Cosmos Operator is a Kubernetes Operator primarily for blockchains built with the Cosmos SDK. It also supports Penumbra and other chains which use CometBFT for consensus.

Kubernetes ("K8") makes DevOps easier. Cosmos Operator makes Kubernetes easier for use in the Cosmos Ecosystem.

K8 provides a foundation for creating highly-available, scalable, fault-tolerant applications. It provides well-known DevOps patterns and abstractions (as opposed to traditional DevOps which often requires "re-inventing the wheel").

Furthermore, the Operator Pattern allows us to mix infrastructure with business logic, thus minimizing human intervention and human error.

People who'd like to use the Operator Pattern to "configure it and forget it".

The operator pattern aims to capture the key aim of a human operator who is managing a service or set of services. Human operators who look after specific applications and services have deep knowledge of how the system ought to behave, how to deploy it, and how to react if there are problems.

People who run workloads on Kubernetes often like to use automation to take care of repeatable tasks. The operator pattern captures how you can write code to automate a task beyond what Kubernetes itself provides.

Cosmos Operator is a Kubernetes Operator for blockchains built with the Cosmos SDK. Write your own Custom Resource Definition ("CRD") as a yaml file and deploy with ease!

See the quick start guide.

CosmosFullNode is the flagship CRD. Its purpose is to deploy highly-available, fault-tolerant blockchain nodes.

The CosmosFullNode controller is like a StatefulSet for running Cosmos SDK blockchains.

A CosmosFullNode can be configured to run as an RPC node, a validator sentry, or a seed node. All configurations can be used as persistent peers.

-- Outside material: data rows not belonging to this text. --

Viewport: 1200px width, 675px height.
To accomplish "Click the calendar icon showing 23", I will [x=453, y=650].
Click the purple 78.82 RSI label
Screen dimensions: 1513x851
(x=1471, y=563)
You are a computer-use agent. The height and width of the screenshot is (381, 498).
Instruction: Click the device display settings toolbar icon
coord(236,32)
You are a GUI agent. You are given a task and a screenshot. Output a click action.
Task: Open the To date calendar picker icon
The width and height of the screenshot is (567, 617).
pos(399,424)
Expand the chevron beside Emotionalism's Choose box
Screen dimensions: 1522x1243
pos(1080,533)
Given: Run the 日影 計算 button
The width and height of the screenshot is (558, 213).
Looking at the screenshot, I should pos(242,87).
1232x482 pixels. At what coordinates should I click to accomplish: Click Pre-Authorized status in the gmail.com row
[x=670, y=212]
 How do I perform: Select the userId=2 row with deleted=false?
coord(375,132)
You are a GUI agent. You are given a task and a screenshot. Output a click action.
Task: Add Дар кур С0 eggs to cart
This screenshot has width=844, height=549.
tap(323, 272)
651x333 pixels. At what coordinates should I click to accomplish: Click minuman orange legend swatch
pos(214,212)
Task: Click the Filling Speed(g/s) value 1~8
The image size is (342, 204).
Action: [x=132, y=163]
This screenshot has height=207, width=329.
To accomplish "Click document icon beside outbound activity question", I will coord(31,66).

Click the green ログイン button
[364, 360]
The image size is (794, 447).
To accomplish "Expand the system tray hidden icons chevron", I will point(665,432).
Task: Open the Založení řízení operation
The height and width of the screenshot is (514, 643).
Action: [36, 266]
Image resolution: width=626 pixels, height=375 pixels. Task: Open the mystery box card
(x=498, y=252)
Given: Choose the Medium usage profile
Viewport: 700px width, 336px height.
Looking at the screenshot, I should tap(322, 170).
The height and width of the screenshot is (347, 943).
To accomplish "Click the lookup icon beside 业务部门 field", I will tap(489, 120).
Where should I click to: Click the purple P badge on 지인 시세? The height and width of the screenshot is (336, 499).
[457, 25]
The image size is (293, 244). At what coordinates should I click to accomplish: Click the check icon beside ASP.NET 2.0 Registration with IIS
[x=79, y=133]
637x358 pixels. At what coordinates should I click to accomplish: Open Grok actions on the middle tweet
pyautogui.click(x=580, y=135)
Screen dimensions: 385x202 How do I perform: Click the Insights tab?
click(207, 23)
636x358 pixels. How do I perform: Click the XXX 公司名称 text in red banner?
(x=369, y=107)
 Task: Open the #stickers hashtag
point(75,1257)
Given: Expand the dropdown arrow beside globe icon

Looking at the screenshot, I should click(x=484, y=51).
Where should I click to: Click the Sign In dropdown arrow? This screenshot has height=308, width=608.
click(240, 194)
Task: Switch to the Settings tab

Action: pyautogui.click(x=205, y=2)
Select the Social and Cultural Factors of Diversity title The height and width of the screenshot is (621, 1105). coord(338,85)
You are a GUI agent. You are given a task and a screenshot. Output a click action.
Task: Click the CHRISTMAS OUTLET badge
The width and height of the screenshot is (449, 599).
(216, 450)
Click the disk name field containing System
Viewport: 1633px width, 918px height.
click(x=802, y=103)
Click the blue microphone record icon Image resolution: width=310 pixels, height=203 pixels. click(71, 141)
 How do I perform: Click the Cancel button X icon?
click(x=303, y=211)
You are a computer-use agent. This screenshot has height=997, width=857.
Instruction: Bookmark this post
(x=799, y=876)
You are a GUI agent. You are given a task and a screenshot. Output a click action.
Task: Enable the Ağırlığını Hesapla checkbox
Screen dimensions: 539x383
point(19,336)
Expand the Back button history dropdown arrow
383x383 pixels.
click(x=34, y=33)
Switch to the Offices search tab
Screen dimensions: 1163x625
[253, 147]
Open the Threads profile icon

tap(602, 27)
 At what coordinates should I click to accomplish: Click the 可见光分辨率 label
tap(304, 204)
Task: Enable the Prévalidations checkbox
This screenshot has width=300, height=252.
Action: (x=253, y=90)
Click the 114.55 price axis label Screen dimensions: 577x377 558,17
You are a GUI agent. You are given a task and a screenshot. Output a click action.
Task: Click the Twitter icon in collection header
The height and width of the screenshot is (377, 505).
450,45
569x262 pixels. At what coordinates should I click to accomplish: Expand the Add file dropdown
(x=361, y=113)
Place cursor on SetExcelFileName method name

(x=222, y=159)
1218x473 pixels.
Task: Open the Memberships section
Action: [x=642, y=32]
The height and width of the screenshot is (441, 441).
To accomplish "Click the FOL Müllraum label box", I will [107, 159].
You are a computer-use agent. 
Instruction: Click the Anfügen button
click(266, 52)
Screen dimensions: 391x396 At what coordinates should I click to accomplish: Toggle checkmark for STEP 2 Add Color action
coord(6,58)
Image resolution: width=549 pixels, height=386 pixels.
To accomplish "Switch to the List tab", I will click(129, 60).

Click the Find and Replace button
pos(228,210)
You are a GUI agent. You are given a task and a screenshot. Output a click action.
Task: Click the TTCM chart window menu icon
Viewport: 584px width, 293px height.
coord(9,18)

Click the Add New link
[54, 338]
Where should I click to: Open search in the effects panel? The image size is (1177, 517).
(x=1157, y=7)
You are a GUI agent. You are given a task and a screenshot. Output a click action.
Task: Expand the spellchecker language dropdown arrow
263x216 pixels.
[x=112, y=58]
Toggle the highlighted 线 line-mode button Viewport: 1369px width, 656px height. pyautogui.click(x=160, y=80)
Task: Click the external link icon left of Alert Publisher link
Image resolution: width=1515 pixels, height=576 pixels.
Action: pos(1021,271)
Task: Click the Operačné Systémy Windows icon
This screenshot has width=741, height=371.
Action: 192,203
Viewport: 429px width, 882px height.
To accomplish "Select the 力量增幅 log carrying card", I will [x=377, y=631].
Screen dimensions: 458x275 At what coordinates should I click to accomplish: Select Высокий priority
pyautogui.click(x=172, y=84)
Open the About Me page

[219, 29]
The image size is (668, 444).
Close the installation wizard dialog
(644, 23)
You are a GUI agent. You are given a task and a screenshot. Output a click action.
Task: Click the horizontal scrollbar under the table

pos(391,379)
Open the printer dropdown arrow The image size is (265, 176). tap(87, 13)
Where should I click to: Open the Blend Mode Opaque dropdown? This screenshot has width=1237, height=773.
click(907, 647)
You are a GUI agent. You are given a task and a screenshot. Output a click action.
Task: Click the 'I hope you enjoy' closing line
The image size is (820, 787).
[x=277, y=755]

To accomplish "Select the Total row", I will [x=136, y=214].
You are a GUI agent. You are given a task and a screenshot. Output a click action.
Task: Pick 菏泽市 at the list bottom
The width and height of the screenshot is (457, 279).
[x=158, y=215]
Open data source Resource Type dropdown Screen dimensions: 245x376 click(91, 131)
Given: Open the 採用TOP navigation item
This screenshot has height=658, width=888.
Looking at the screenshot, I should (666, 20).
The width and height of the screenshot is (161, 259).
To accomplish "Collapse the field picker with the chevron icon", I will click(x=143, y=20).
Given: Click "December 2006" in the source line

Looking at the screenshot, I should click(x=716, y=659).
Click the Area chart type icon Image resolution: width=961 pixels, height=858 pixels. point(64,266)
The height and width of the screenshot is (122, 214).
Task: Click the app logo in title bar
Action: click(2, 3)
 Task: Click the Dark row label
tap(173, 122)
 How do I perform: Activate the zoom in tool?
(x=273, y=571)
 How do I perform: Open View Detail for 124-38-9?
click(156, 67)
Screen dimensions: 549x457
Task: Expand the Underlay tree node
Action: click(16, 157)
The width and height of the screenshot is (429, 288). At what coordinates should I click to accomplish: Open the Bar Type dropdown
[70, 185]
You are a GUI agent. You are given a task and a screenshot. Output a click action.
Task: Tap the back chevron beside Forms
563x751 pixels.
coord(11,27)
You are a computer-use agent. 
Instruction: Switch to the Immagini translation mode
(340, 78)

As of this writing, Strangelove has been running CosmosFullNode in production for over a year.

• Minimal example yaml
• Full example yaml
• Penumbra example yaml

These CRDs are part of the operator and serve to support CosmosFullNodes.

• ScheduledVolumeSnapshot
• StatefulJob

Each pod requires different config, such as peer settings in config.toml and mounted node keys. Therefore, a blanket template as found in StatefulSet did not suffice.

Additionally, CosmosFullNode gives you more control over individual pod and pvc pairs vs. a StatefulSet to help the human operator debug and recover from situations such as a corrupted PVCs.

• Tested on Google's GKE and Bare-metal with Kubeadm. Although kubernetes is portable, we cannot guarantee or provide support for AWS, Azure, or other kubernetes providers.
• Requires a recent version of kubernetes: v1.23+.
• CosmosFullNode: The chain must be built from the Cosmos SDK.
• CosmosFullNode: Validator sentries require a remote signer such as horcrux.
• CosmosFullNode: The controller requires heighliner images. If you build your own image, you will need a shell sh and set the uid:gid to 1025:1025. If running as a validator sentry, you need sleep as well.
• CosmosFullNode: May not work for all Cosmos chains. (Some chains diverge from common conventions.) Strangelove has yet to encounter a Cosmos chain that does not work with this operator.

See the contributing guide.

See the best practices guide for CosmosFullNode.

Disclaimer: Strangelove has not committed to these enhancements and cannot estimate when they will be completed.

• Scheduled upgrades. Set the upgrade height and image version, optionally setting halt height. The controller performs a rolling update with the new image version after the committed height.
• Support configuration suitable for validator sentries.
• Reliable, persistent peer support.
• Quicker p2p discovery using private peers.
• Advanced readiness probe behavior. (The CometBFT rpc status endpoint is not always reliable.)
• Automatic rollout for PVC resizing. (Currently human intervention required to restart pods after PVC resized.) Requires ExpandInUsePersistentVolumes feature gate.
• Automatic PVC resizing. The controller increases PVC size once storage reaches a configured threshold; e.g. 80% full.
• Bootstrap config using the chain registry. Query the chain registry and set config based on the registry.
• Validate p2p such as peers, seeds, etc. and filter out non-responsive peers.
• HPA support.
• Automatic upgrades. Controller monitors governance and performs upgrade without any human intervention.
• Corrupt data recovery. Detect when a PVC may have corrupted data. Restore data from a recent VolumeSnapshot.
• Safe, automatic backups. Create periodic VolumeSnapshots of PVCs while minimizing chance of data corruption during snapshot creation.

Copyright 2023 Strangelove Ventures LLC.

Licensed under the Apache License, Version 2.0 (the "License"); you may not use this file except in compliance with the License. You may obtain a copy of the License at

http://www.apache.org/licenses/LICENSE-2.0

Unless required by applicable law or agreed to in writing, software distributed under the License is distributed on an "AS IS" BASIS, WITHOUT WARRANTIES OR CONDITIONS OF ANY KIND, either express or implied. See the License for the specific language governing permissions and limitations under the License.